SOURCE TEXT:
# Rosarito-Ensenada



## vpkb (Jul 30, 2007)

Me and about 6-7 other friends are doing this ride, who else is going?


----------



## roadfix (Jun 20, 2006)

Don't get wasted during the ride and have fun!


----------



## magicant (Apr 22, 2006)

AFTER the ride is perfectly acceptable.


----------



## vpkb (Jul 30, 2007)

Who else is going?


----------



## Hollywood (Jan 16, 2003)

vpkb said:


> Who else is going?


you and 10,000 of your closest friends.

I'm on the fence. Friends are going and have a hotel room. If I can get out of LA in time on Friday I'll head down and do it.

Look for me, I'll be the one with a helmet on 


// if you've never done it, HEADS UP for the first few miles. Lots of newbs not paying attention, causing wreck after wreck...

//and bring lots of hard candy to throw to the local kids


----------



## mmbtv (May 9, 2007)

IN with 2 others. It's not the free for all like some people say it is. Just crowded the first 5-10 miles like bigger charity rides.


----------



## J.D. (Jun 9, 2007)

I will be there, 3rd time. It is a blast. were staying at the Rosarito Beach Motel and should be there aroung 4PM. Driving from Tucson, AZ


----------



## vpkb (Jul 30, 2007)

PROBLEM SET:
(a) Please condense the paragraph in the Rosarito-Ensenada thread that begins "I'm on the fence" into a short bulleted list that keeps its main facts.
(b) Write out the passage from the Rosarito-Ensenada thread starting at "Look for me, I'll" and ending at "wreck after wreck...", word for word.

EXTRACTED MATERIAL:

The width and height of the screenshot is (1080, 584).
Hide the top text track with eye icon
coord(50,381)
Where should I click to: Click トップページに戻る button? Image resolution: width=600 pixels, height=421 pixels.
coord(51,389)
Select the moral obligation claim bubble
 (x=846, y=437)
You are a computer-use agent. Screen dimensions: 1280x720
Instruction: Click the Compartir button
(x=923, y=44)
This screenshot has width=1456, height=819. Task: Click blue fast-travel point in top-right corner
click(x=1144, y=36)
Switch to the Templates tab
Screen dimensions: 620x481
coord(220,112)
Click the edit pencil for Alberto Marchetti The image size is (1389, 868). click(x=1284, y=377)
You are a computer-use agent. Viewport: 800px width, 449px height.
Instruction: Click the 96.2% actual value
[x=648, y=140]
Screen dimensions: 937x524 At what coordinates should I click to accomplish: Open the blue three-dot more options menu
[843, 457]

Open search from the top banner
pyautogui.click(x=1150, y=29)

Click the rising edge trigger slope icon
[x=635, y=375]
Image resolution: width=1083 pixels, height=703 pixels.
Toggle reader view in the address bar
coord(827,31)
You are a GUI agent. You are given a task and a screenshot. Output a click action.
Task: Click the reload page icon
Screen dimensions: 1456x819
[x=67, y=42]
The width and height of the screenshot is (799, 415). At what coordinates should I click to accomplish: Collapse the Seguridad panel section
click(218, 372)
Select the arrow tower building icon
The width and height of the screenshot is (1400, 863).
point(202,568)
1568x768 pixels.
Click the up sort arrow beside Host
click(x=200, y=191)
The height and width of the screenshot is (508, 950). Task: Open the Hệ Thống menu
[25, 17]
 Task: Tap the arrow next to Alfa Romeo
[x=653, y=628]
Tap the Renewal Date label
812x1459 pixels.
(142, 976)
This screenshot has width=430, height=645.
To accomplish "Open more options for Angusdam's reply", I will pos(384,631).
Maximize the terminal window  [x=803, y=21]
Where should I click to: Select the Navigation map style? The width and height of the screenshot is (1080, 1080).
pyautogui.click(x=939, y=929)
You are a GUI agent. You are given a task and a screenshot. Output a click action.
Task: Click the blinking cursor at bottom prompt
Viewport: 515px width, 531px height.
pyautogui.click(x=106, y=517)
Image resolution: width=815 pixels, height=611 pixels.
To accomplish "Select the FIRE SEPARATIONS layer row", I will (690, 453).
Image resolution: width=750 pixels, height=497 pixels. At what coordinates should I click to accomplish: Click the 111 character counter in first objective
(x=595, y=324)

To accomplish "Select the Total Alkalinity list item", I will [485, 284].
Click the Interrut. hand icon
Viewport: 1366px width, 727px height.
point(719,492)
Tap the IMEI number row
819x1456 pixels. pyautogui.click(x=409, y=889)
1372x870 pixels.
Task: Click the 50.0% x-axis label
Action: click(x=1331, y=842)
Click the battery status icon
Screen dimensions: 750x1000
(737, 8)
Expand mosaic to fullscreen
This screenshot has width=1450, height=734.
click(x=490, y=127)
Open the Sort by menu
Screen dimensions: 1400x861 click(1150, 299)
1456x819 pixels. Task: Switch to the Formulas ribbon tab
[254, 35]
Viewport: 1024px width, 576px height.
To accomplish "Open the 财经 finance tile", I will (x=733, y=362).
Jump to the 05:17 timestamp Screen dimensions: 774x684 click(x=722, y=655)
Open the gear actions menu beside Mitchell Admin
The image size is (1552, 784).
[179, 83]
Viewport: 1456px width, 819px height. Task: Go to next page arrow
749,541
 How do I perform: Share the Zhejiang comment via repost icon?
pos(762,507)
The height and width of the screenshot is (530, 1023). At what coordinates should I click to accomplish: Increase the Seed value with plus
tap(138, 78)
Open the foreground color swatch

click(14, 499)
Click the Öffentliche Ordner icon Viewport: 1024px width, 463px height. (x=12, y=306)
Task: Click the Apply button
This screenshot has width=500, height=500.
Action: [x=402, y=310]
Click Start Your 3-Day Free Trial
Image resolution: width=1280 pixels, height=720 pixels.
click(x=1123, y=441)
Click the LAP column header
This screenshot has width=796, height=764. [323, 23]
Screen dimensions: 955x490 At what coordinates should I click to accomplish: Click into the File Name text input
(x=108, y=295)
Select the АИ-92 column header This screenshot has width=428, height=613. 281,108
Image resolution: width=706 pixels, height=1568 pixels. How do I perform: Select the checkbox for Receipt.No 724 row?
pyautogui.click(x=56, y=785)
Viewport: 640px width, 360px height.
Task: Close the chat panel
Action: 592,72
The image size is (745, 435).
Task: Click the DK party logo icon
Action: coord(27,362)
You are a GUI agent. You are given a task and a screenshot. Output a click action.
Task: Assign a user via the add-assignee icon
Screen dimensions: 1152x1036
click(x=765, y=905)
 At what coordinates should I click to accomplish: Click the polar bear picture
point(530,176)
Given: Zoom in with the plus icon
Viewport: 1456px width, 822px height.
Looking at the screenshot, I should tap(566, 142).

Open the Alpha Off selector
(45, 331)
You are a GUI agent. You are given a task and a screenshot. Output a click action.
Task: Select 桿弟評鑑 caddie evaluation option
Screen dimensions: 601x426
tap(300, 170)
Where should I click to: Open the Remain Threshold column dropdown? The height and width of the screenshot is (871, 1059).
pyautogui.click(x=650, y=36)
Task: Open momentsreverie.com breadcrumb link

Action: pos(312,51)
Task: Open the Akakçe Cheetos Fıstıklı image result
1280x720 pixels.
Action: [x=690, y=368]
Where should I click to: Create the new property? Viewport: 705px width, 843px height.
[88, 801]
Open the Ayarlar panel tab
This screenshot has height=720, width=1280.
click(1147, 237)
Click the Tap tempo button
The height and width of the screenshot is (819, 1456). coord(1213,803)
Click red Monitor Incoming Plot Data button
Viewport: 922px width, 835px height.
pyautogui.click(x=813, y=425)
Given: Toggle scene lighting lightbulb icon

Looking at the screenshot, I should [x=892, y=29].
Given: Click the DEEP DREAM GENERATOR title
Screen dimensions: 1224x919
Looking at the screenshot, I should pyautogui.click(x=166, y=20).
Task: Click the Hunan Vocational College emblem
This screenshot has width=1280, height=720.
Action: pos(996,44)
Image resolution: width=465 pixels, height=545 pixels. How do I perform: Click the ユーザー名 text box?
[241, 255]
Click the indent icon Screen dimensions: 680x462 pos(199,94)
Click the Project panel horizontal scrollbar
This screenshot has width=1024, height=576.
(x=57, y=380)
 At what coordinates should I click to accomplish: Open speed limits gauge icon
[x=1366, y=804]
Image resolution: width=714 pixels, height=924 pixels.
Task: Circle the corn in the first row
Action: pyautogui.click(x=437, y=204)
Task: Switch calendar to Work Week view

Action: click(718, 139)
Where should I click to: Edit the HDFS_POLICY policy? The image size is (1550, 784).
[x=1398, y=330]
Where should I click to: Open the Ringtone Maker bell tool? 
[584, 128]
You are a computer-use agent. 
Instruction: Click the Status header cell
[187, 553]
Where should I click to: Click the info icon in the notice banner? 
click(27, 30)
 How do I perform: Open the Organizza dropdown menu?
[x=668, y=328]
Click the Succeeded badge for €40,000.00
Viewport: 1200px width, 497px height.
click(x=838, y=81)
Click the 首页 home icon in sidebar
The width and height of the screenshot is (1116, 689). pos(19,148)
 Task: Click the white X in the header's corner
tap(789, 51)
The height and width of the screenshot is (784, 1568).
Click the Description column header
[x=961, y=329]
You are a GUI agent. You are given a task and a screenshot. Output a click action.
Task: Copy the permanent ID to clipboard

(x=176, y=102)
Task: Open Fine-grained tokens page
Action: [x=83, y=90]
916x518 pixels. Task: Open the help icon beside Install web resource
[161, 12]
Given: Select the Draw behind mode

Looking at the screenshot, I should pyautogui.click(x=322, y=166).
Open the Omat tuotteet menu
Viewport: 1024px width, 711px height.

SOLUTIONS FOR EACH TASK:
(a)
- Undecided about going
- Friends are going and have a hotel room
- Will head down and do the ride if able to get out of LA in time on Friday

(b)
Look for me, I'll be the one with a helmet on 


// if you've never done it, HEADS UP for the first few miles. Lots of newbs not paying attention, causing wreck after wreck...